Ireland’s Health Minister has said it will take until the end of the year to implement new legislation after the abortion referendum because he is determined to “get it right”.
Simon Harris said he has three tasks to complete before the new law is put in place: pass the legislation, regulate the medicines involved and agree new medical guidelines.
Speaking before a cabinet meeting in Dublin, Mr Harris also said he hopes to table the bill before the Dail ahead of the summer recess.
The Irish cabinet was meeting on Tuesday to sign off the next steps in abortion reform as Mr Harris outlined plans to fellow ministers.
Ireland voted resoundingly to reform its strict abortion laws in Friday’s referendum by a two-to-one margin, paving the way for the removal of the constitution’s all but blanket ban on terminations.

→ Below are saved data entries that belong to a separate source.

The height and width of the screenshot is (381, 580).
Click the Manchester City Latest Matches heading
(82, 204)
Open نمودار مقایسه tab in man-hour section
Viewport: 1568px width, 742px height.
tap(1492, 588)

Mr Harris is to draft legislation that would allow abortions within the first 12 weeks of pregnancy, subject to medical advice and a cooling-off period, and up to 24 weeks in exceptional circumstances.
Before the meeting, he said: “My department will start today engaging with the medical colleges – again we couldn’t do that until the people voted Yes.
“So meetings will commence today between the various medical colleges to look at exactly how the medical community will interact with the law of the land.
“There’s plenty of time to work through that in the coming months but it is important that there is a realism injected into the discussion about timelines.”
Mr Harris told RTE: “I’m determined to do this as quickly as possible but I’m also determined to get it right for women and get it right for doctors, and that’s why it will take until the end of the year to get all of those three elements in place.
“I want to get this right for women and doctors in Ireland and I’m determined to do that and I’m determined to finish the job the people have given me to do.
“I would hope that we can publish a bill, a law, in the coming weeks and if at all possible commence debate here in the coming weeks.
“It will take until the end of the year because it’s not just about the law – we have to have the law, we have to have the clinical guidelines drawn up by medical practitioners, and we also have to have the regulation of medication in Ireland – so there’s three, I suppose, big bodies of work we have to do over the coming weeks and months.
“Now that the people have voted Yes, we very much have the green light for them to do that.”
Mr Harris intends to meet Opposition leaders and fellow stakeholders this week.